As Brady details in her book, ice has a long history of exclusivity simply because it is difficult to keep and therefore represents one’s ability to acquire space and land.
There is something about the desire to go to extreme measures to obtain the purest, least tainted ice that feels adjacent to the gourmand perfume trend I wrote about last summer. Both hint at a radical capitalist assertion that the highest echelon of status is to actually consume the marker of that status; to make it part of you. In the case of glacial ice, the rhetoric is that it is an elite privilege to consume “ice sheets [which] have not been in contact with any soils or contaminated by pollutants produced by human activities.” The processes necessary to obtain this super pure ice, however, deeply undercuts any real benefit other than its significance as an aesthetic marker of class supremacy.
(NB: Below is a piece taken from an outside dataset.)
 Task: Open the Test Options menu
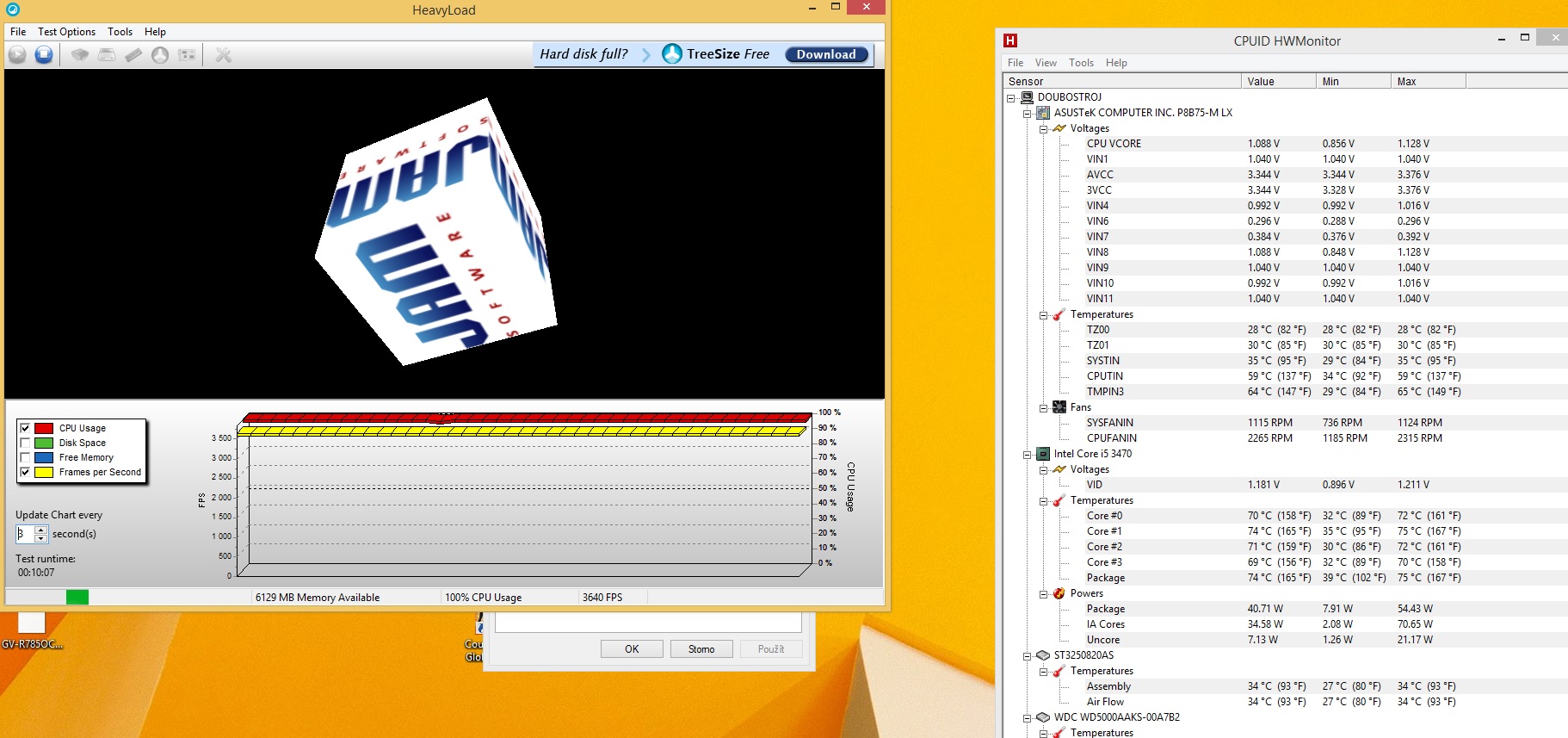[66, 32]
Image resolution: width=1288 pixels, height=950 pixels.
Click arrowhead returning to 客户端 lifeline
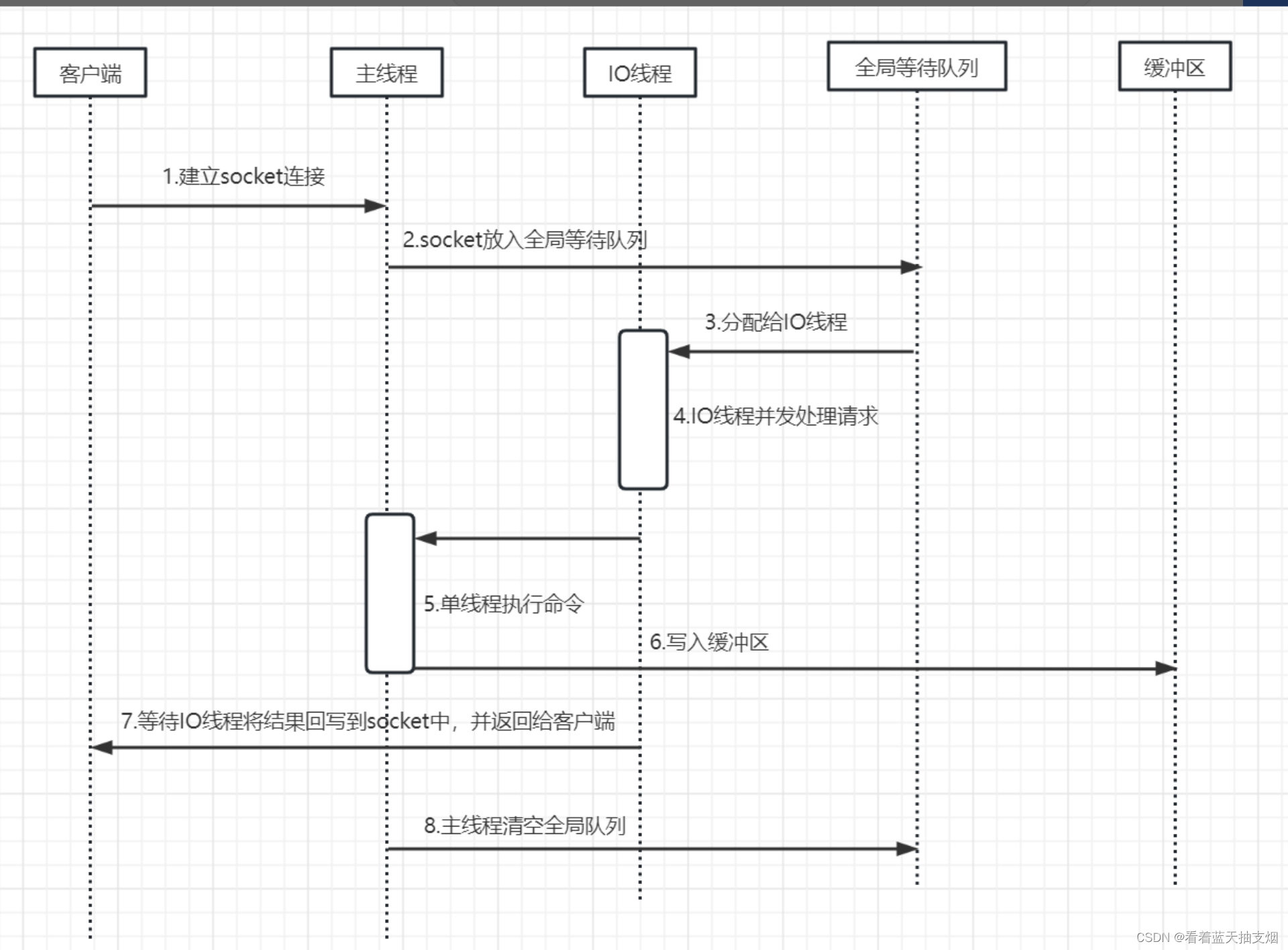102,747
It’s a vampiric logic in which the very human activities that have sullied our water are employed to harvest the last virginal drops of it. In a final hyperbolic twist, that pure water is harvested to be mixed with alcohol, a neurotoxin.
The frivolity is staggering. And yet – this is a newsletter celebrating frivolity.
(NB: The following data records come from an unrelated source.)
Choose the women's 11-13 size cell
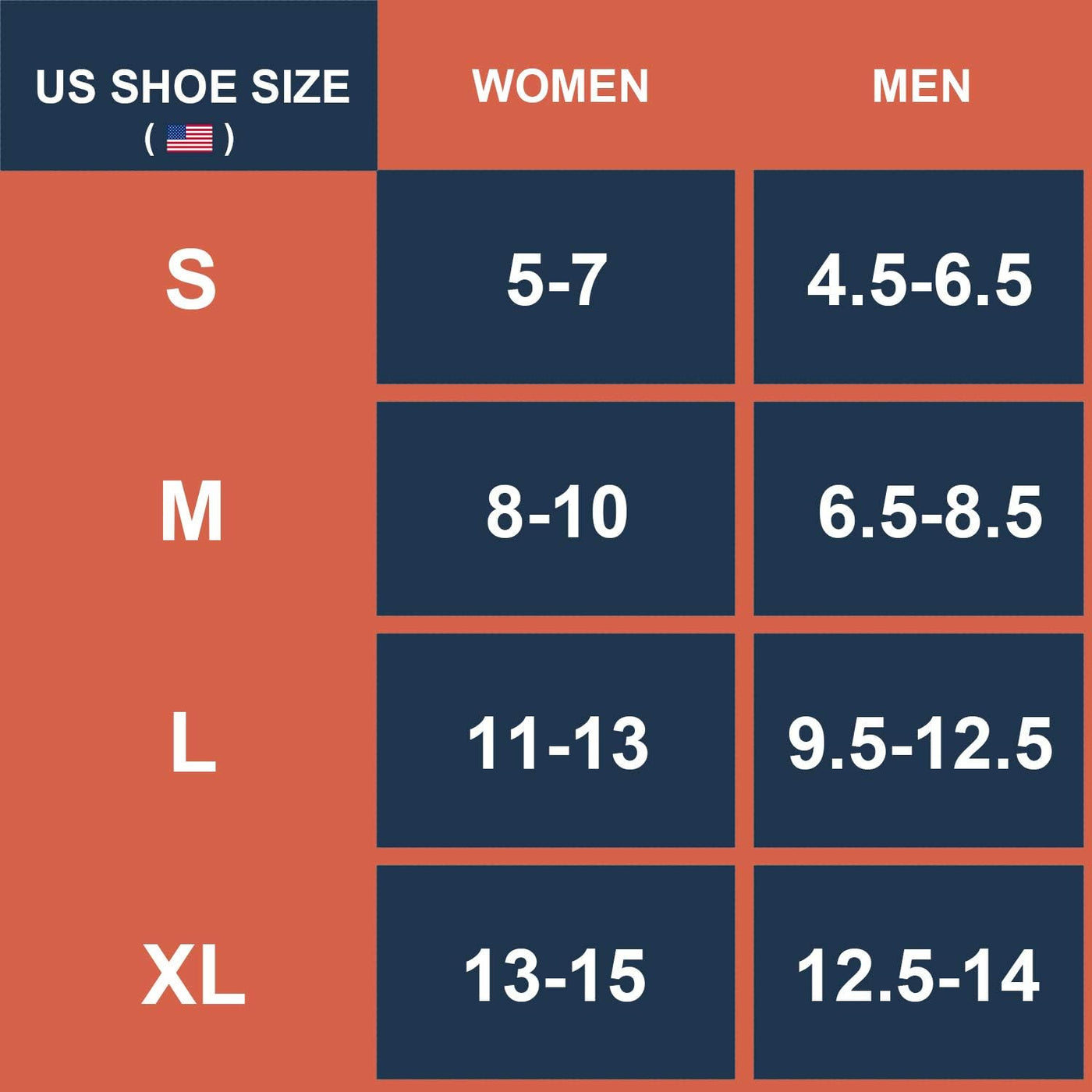The image size is (1092, 1092). [555, 743]
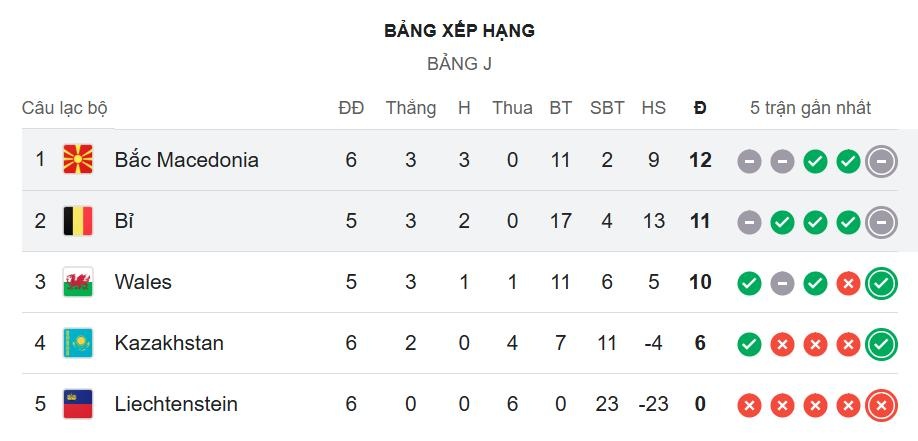Click Bắc Macedonia's most recent draw icon
Screen dimensions: 918x441
881,160
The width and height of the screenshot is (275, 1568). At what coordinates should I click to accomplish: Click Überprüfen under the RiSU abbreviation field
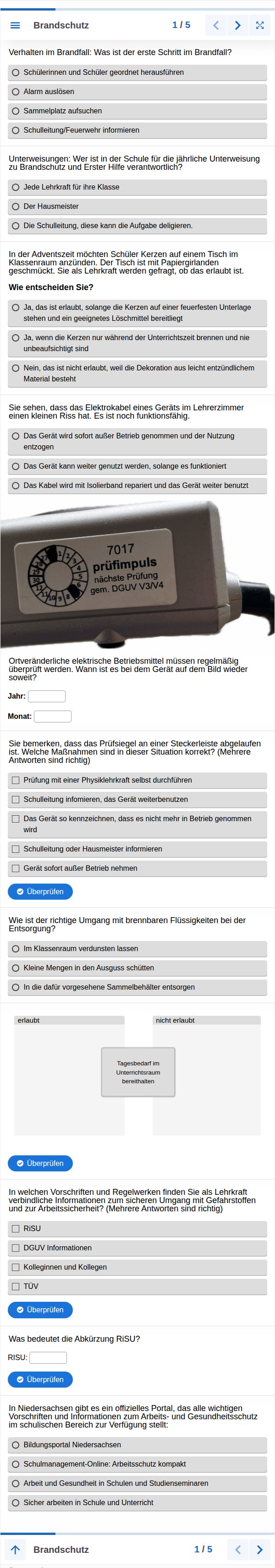(x=40, y=1379)
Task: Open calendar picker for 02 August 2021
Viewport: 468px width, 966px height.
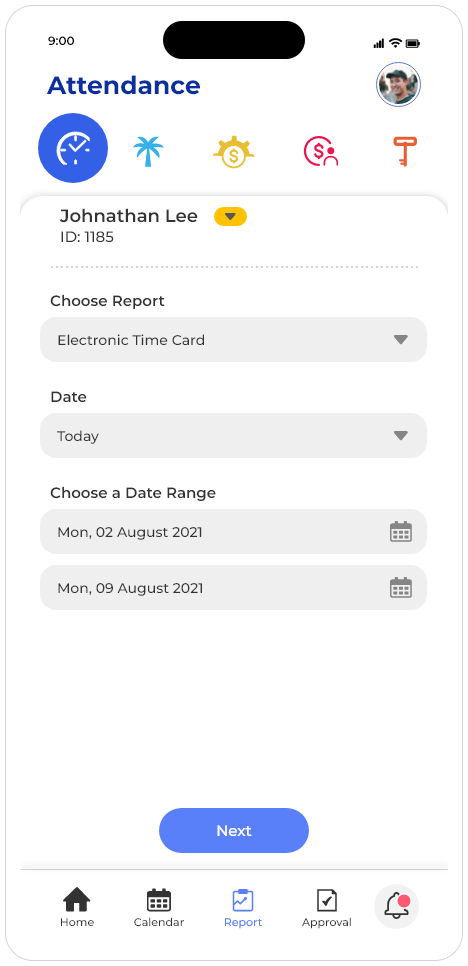Action: click(401, 532)
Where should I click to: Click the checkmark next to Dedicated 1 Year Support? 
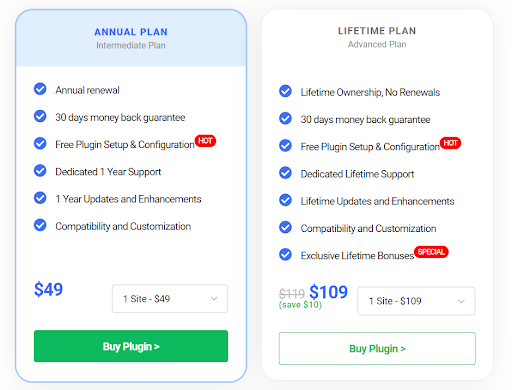coord(40,171)
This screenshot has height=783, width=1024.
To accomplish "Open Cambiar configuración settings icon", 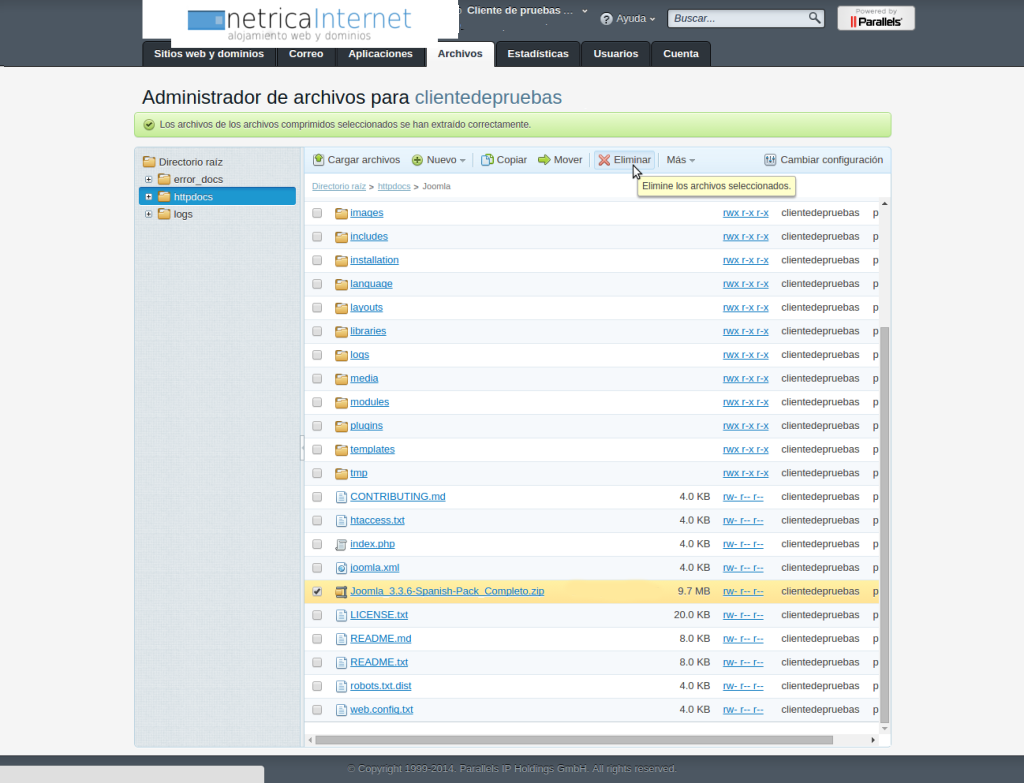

I did not fully anticipate how difficult it would be to process highly aesthetic objects or cultural phenomena within the fraught social, cultural, and political contexts they exist within. I’ve written about Britney Spears, but found it impossible not to address inherited trauma. I’ve written about bows, but found it impossible not to address the inherently predatory ambiance that contextualizes girlhood. I started this newsletter to write about cultural stuff that brings me joy! More and more, I realize discussing style and joy and culture in a neo-capitalist country is a constant exercise in thinking through end times.
We live in abundance suicidally obtained. But we live.
It actually makes me think of this year’s big Beyoncé hit, “TEXAS HOLD ‘EM.” (I bet you didn’t expect this to swerve Beyoncé, but here we are.) Beyoncé frequently threads climate disasters' impact on Black communities into the backdrops of her songs. Rev. Lennox Yearwood Jr., President of Hip Hop Caucus, recently discussed her work as “evolving” not only in response to climate change, but “climate anxiety.”
In “TEXAS HOLD ‘EM,” she describes a town that takes shelter during a tornado.
Hit the basement, that shit ain't pretty
Rugged whiskey 'cause we survivin'
Off red cup kisses, sweet redemption, passin' time, yeah
Like many of the songs from Cowboy Carter, “TEXAS HOLD ‘EM” picks up on themes common to the gospel tradition, operating simultaneously as a message about survival and as the sound of survival. To put this differently: this is literally a song about waiting out a storm that makes you remember why you want to be alive. The lyric that really struck me the first and millionth time I heard “TEXAS HOLD ‘EM” was, “I’ll be damned if I cannot dance with you.” This moment alludes to segregation and the defiance required to keep not just living, but to keep loving living in times of increasing precarity.
So, this month, in an effort to live ethically but still, you know, have fun, I have two Camp Recs.
1.) Bon Appétit’s Delicious or Distressing feature, which covers food and drink trends that have taken a turn from the extravagant to excessive.
And 2.) Discocubes botanical ice creation inspiration, which can be DIY-ed at home with farmer’s market edible flowers and this YouTube, “The LAZIEST Way To Make CLEAR ICE, nobody talks about.”